TASK TO CARRY OUT: All of the entries are to be repeated exactly, with no pictures included.

DATA TO PROCESS:

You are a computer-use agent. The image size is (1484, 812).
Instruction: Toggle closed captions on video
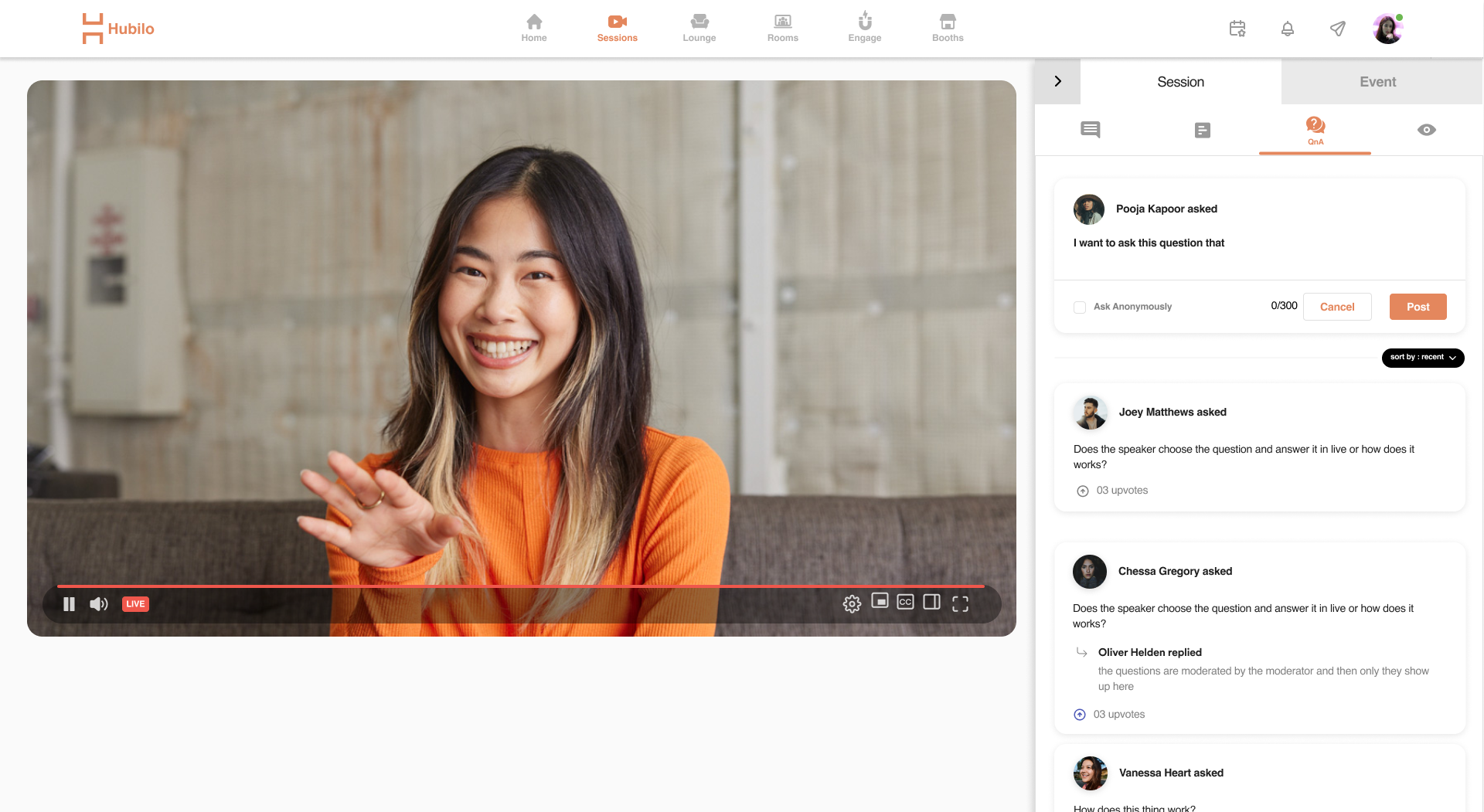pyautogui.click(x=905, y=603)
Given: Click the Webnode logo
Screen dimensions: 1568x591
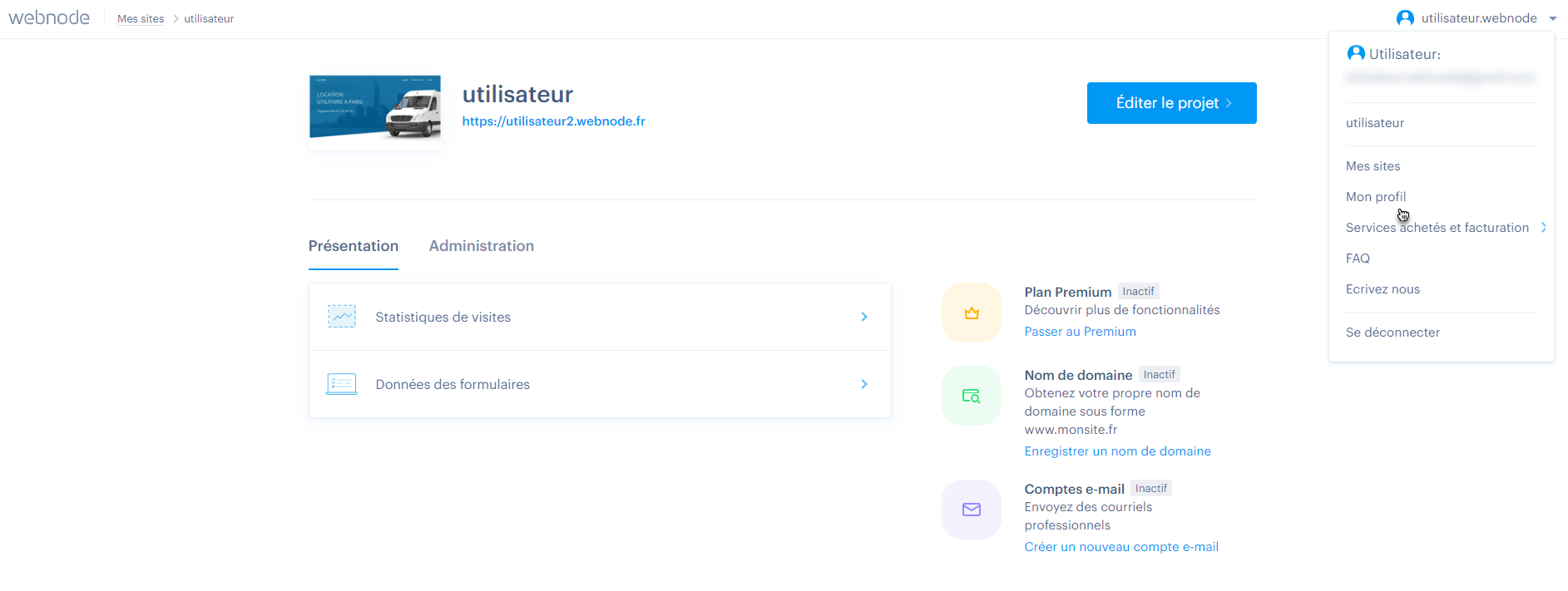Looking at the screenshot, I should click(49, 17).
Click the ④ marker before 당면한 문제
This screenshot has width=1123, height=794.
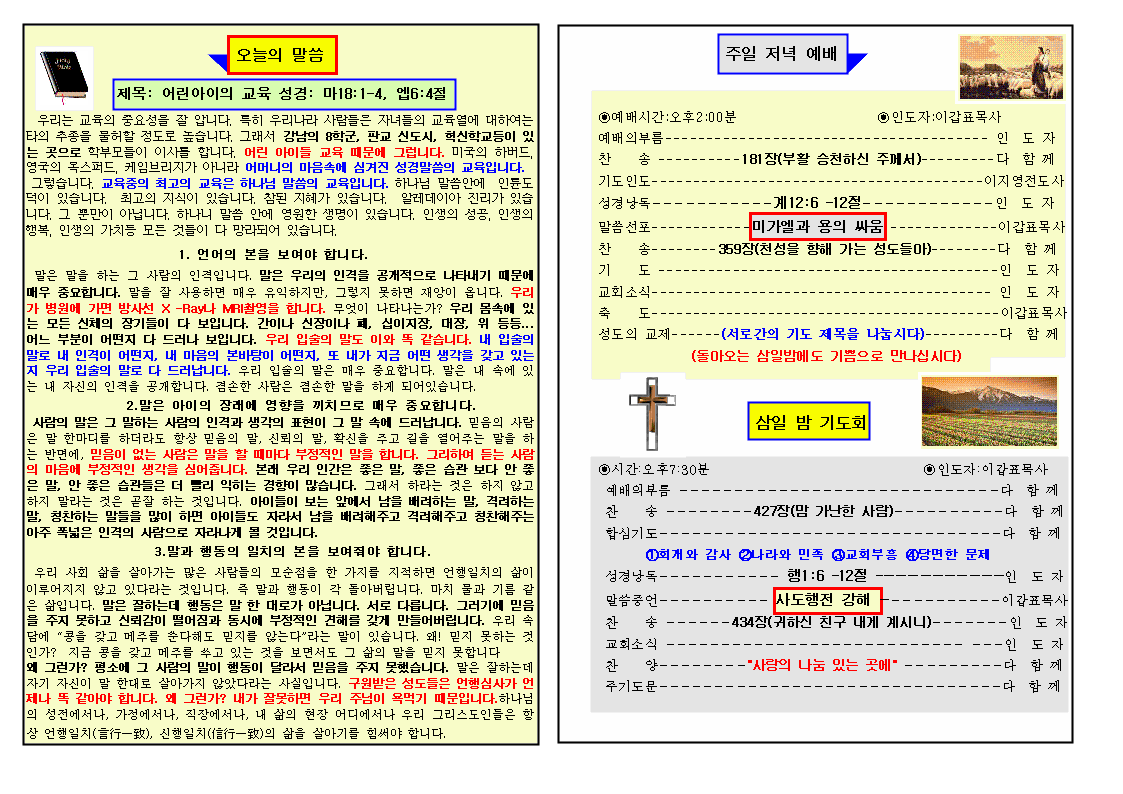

PROBLEM SOLUTION:
You are a computer-use agent. The image size is (1484, 812).
Instruction: Toggle closed captions on video
pyautogui.click(x=905, y=603)
Given: Click the Webnode logo
Screen dimensions: 1568x591
Looking at the screenshot, I should click(49, 17).
Click the ④ marker before 당면한 문제
This screenshot has width=1123, height=794.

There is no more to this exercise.